You can maximize ad revenue by rotating multiple ad networks. Let’s look at the example A below. When working with only one network, that network will serve all ads until there is nothing left. It will display both high and low paying ads to use up available impressions. Once the ad network has used all available paying ads, a non-paid default ad will run.
Working with Network A
Average CPM (eCPM=$2.00)
By working with multiple ad networks, you are able to minimize this unsold traffic. You can rotate multiple networks (Network A and Network B), and create competition for the space that will generally drive the average cost up. In this situation, Network B will be used as a default. A default is simply and ad that is served when Network A runs out of all paying ads. These ads fill up all of the extra available impressions that otherwise would have been unpaid.

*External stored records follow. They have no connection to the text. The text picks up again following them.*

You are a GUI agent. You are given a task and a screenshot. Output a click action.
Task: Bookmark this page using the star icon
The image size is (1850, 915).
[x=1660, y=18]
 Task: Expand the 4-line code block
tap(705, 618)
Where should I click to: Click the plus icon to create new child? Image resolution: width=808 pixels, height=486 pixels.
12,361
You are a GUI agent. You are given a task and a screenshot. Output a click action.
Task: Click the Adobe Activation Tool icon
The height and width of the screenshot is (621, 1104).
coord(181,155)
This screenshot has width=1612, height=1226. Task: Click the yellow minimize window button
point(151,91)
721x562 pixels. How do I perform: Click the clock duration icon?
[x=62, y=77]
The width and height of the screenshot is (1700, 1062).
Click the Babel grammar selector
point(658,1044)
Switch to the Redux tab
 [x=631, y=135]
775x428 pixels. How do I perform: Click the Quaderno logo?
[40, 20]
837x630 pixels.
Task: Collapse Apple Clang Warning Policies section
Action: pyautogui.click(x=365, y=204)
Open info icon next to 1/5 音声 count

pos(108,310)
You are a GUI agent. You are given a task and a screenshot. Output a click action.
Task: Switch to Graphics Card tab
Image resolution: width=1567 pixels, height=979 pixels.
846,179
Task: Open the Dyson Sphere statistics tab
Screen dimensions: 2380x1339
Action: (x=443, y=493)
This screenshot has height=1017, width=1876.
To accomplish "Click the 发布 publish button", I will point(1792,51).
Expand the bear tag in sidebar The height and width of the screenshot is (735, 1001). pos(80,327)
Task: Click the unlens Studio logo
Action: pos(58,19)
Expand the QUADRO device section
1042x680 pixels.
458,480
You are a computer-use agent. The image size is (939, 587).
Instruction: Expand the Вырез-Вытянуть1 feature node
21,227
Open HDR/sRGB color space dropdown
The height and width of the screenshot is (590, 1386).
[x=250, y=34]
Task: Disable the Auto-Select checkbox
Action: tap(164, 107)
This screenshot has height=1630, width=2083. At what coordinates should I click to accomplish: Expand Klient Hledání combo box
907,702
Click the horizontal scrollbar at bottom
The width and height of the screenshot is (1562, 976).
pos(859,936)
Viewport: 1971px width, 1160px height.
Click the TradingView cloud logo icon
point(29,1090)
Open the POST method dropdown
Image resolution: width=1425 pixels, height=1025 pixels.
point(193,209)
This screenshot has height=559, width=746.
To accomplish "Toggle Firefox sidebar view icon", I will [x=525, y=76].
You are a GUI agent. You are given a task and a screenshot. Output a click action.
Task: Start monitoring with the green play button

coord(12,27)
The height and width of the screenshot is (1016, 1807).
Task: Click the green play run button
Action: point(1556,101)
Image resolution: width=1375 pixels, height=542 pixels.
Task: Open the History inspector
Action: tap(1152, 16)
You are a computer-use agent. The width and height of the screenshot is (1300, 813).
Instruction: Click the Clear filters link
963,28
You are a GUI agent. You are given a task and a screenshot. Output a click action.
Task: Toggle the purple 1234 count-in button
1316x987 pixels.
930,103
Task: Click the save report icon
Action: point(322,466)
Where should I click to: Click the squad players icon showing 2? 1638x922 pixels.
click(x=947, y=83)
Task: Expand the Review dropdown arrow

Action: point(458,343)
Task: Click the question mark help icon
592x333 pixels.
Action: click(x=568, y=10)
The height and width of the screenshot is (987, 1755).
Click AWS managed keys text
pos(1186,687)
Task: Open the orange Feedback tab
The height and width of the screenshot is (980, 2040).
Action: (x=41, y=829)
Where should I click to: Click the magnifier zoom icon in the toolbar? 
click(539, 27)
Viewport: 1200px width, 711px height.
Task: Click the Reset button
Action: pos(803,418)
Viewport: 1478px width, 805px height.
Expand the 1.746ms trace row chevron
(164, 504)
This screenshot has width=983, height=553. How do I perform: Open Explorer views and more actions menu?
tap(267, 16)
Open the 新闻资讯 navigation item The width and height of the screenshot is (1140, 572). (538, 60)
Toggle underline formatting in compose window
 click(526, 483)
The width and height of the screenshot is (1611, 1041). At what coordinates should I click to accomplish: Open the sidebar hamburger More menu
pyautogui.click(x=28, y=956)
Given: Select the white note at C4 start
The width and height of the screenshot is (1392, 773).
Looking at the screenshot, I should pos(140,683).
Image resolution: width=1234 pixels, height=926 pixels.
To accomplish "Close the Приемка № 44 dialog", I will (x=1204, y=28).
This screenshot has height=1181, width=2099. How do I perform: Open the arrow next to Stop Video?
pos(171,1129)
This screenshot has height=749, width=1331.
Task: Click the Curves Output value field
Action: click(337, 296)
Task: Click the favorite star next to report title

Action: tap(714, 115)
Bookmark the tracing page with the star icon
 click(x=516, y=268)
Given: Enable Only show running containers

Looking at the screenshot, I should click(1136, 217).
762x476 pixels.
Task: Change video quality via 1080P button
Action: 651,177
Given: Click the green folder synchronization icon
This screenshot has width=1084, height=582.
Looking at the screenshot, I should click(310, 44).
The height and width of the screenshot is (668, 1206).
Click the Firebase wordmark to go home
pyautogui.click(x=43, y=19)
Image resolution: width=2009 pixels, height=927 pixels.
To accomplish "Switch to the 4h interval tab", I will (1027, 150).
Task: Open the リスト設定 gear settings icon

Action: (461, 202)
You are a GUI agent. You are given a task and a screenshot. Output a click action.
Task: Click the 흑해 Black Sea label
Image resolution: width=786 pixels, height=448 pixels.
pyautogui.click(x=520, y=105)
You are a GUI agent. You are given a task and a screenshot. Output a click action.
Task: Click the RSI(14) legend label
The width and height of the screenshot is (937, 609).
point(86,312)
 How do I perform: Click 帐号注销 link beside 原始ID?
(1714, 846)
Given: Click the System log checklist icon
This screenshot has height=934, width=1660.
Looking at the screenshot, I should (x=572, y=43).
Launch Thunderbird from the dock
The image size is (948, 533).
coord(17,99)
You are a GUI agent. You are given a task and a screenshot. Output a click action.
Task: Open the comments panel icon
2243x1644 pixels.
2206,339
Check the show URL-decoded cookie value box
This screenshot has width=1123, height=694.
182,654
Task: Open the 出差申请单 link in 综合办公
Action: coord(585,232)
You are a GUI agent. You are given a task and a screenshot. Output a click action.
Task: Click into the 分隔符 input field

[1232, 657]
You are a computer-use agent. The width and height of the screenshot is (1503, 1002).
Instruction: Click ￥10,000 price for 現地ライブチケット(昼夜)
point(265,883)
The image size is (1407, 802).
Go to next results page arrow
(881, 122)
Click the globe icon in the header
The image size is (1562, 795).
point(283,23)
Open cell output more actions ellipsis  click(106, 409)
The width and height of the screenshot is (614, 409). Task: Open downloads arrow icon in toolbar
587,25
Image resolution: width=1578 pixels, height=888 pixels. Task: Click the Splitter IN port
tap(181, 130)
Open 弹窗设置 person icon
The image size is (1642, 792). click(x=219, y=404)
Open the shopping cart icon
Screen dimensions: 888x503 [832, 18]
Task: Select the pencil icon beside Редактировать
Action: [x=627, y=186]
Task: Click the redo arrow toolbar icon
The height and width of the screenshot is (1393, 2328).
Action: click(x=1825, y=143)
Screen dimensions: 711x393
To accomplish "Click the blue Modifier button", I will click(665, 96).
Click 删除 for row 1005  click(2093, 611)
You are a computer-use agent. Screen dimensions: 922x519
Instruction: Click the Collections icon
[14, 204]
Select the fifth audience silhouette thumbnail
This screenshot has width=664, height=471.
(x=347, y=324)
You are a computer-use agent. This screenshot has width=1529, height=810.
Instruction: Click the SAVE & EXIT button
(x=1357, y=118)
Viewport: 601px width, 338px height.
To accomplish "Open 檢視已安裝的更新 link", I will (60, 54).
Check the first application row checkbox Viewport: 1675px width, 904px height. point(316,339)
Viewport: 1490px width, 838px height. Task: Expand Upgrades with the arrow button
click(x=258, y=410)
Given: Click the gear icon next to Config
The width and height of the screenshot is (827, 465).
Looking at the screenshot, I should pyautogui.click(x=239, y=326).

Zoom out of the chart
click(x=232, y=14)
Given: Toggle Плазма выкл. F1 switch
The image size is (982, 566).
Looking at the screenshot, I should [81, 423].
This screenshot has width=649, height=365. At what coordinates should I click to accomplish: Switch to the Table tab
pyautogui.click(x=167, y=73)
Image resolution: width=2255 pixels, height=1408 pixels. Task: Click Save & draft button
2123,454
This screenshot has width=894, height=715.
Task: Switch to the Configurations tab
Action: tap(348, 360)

Working with Network A and Network B
Average CPM (eCPM=$2.25)
Using multiple networks along with setting a minimum CPM is a simple way of growing your revenue. In essence, a minimum CPM or “floor CPM” is the minimum price you are willing to receive for an ad served by Network A. Once this floor is reached on the primary network, network B will serve their highest paying ad available. In my personal experience, a common mistake is to initially set this floor too high. Selecting a moderate floor will ensure more of your impressions are sold, and gives you more room to optimize later!